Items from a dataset

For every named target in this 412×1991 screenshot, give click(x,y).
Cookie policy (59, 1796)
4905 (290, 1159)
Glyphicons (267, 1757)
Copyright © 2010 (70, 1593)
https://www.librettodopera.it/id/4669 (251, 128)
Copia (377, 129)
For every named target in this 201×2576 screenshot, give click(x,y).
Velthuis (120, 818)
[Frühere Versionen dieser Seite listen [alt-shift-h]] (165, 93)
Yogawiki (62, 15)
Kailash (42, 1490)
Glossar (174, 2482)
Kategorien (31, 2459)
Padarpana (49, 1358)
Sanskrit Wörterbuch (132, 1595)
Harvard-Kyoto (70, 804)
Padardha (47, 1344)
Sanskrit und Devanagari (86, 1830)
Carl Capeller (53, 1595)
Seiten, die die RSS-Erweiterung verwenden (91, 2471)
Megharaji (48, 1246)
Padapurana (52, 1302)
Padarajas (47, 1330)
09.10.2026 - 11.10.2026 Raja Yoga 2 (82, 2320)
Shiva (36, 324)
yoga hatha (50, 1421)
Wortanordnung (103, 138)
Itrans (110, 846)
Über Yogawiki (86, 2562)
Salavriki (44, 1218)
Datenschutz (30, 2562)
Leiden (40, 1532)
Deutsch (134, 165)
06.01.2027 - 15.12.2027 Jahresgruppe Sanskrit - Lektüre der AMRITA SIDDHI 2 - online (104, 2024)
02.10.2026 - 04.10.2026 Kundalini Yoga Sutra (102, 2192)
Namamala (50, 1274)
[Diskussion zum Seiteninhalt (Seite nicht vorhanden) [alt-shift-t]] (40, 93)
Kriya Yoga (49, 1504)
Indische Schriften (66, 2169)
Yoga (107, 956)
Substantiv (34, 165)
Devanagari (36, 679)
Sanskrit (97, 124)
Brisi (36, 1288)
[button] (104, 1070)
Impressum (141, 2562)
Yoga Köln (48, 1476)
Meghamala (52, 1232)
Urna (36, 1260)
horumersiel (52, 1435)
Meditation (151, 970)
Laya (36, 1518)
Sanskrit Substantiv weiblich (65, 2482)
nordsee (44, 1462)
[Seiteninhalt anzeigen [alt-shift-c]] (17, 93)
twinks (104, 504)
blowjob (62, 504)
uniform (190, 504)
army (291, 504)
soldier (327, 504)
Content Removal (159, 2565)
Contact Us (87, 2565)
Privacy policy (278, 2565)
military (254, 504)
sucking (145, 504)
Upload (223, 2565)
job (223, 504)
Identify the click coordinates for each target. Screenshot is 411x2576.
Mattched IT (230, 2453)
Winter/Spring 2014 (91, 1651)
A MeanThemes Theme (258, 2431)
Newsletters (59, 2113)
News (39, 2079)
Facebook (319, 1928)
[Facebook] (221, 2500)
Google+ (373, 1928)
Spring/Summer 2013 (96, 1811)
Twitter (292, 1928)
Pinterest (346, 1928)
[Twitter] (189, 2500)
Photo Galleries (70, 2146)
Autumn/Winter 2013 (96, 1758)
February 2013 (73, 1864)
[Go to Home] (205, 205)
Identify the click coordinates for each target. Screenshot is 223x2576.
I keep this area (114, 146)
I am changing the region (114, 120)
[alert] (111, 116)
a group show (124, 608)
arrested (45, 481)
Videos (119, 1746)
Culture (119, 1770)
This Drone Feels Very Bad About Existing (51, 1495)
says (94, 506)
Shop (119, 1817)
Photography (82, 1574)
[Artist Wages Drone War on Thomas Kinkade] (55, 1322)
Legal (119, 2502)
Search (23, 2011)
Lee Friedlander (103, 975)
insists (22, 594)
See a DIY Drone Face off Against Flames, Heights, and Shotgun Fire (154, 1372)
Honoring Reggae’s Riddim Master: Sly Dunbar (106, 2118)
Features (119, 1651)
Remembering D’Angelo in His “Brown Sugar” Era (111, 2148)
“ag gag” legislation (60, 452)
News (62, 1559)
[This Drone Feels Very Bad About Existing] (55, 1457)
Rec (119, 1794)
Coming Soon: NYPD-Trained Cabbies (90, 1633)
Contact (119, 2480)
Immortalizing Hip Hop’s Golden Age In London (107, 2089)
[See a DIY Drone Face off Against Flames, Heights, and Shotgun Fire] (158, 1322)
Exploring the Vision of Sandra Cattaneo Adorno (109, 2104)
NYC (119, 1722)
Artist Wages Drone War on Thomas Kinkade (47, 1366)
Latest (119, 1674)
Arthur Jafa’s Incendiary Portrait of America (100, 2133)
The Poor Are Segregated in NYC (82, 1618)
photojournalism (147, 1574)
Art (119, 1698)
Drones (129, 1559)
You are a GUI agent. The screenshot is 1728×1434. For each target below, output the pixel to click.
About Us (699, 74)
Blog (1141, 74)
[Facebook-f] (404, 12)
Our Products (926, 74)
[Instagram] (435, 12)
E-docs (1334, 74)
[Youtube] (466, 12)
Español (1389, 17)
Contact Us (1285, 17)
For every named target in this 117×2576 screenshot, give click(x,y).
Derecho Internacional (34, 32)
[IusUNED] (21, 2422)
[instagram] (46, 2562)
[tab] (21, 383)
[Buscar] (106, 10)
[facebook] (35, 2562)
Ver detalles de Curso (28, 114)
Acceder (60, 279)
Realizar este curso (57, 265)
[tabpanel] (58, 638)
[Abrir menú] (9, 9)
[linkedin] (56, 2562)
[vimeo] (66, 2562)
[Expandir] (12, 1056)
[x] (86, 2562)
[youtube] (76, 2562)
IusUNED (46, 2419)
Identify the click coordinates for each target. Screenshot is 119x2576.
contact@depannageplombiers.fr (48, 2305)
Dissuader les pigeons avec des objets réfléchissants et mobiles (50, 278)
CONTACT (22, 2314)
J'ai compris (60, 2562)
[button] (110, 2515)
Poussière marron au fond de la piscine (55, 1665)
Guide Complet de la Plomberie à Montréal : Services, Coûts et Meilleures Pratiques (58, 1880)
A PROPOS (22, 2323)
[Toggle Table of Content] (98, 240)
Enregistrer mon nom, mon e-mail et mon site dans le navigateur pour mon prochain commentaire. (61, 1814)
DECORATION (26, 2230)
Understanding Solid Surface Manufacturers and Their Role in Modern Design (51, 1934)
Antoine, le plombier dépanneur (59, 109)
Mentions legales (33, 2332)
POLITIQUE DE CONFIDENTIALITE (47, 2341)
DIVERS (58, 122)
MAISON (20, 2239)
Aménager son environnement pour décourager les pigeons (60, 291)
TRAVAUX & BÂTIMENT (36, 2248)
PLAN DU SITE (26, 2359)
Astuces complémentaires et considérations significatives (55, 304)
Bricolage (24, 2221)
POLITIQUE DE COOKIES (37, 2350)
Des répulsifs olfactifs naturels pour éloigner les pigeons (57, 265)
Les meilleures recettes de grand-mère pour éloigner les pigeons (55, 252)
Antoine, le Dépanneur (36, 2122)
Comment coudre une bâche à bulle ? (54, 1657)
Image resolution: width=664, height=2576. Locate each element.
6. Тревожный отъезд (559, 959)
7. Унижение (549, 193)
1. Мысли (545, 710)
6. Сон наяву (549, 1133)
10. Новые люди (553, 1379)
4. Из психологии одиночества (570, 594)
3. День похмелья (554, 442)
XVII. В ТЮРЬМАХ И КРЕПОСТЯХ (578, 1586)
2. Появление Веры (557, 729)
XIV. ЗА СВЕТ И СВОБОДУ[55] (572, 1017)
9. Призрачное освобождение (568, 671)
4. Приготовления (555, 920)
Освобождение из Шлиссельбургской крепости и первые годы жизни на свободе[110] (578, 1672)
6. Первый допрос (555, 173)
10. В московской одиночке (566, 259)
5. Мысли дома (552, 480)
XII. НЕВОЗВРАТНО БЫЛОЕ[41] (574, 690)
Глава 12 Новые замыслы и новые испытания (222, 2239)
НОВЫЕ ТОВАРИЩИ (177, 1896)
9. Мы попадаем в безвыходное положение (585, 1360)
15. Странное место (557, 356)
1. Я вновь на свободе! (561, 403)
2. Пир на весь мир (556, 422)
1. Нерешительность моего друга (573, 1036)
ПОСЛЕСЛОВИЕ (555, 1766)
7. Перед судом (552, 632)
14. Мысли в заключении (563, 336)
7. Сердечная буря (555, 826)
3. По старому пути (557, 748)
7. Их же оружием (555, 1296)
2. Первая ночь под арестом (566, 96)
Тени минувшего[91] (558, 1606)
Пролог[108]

* [Your objective]
Pick out and copy the lines of the entries that hold the string "coordinates".

* [Solution below]
Identify the click coordinates for each target. Screenshot is 411x2576.
Identify the click coordinates for each target. Screenshot is 223x2576.
Identify the click coordinates for each target. Screenshot is 119x2576.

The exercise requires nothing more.